Frequently asked questions
- What is a iron condor on NLR?
- A iron condor on NLR is the iron condor strategy applied to NLR (etf). The strategy is structurally neutral / range-bound: An iron condor sells a call spread and a put spread at strikes outside spot, collecting net premium that is kept if the underlying stays inside the inner short strikes. With NLR etf trading near $116.98, the strikes shown on this page are snapped to the nearest listed NLR chain strike and the premiums come straight from the end-of-day bid/ask midpoint.
- How are NLR iron condor max profit and max loss calculated?
- Max profit equals the net credit times 100 inside the inner strikes; max loss equals wing width minus credit times 100. Two breakevens at inner strikes plus and minus the credit. For the NLR iron condor priced from the end-of-day chain at a 30-day expiry (ATM IV 30.60%), the computed maximum profit is unbounded per contract and the computed maximum loss is unbounded per contract.

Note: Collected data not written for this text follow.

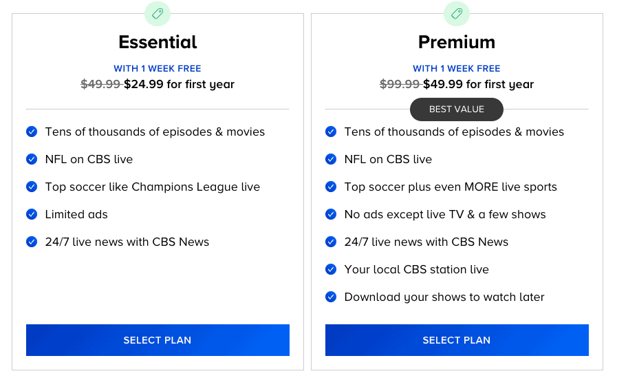
Task: Click the $24.99 for first year price
Action: [x=179, y=84]
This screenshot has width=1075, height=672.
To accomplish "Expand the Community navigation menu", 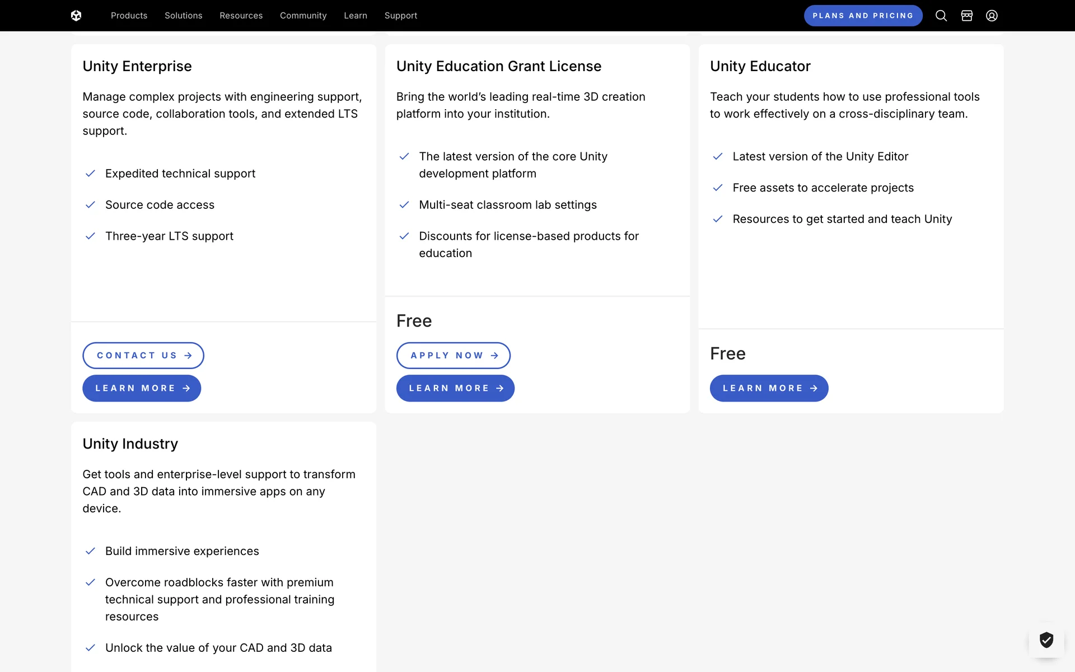I will [x=303, y=16].
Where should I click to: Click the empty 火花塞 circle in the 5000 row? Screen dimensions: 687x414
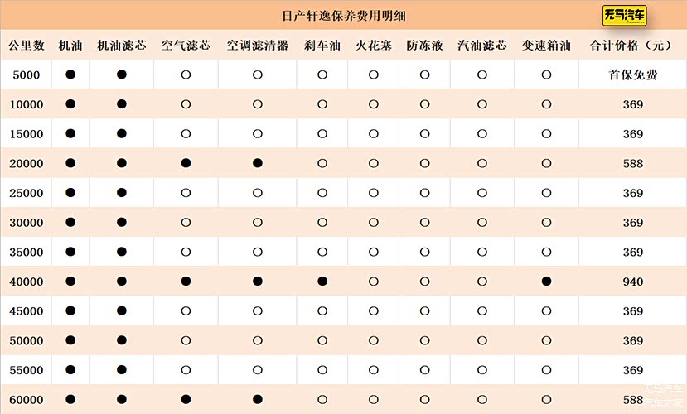(x=374, y=75)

Live intraday quotes will differ as the chain moves through the trading session.
- What is the breakeven for a NLR iron condor?
- The breakeven for the NLR iron condor priced on this page is no defined breakeven on the modeled curve at expiration, derived from end-of-day chain premiums. Breakeven is the underlying price at which the strategy's P&L crosses zero ignoring transaction costs and assignment risk. The current NLR market-implied 1-standard-deviation expected move is approximately 8.77%; if the move sits well outside the breakeven distance, the structure's risk-reward becomes correspondingly tighter.
- When should you consider a iron condor on NLR?
- Iron condors on NLR are a delta-neutral premium-collection structure that profits if NLR etf stays inside the inner short strikes; short strikes typically sit near 1 standard deviation from spot.
- How does current NLR implied volatility affect this iron condor?
- NLR ATM IV is at 30.60% with IV rank near 6.78%, which is on the low end of its 1-year range. Premium-buying structures (long call, long put, debit spreads) are relatively cheap in this regime; premium-selling structures collect less credit per unit risk.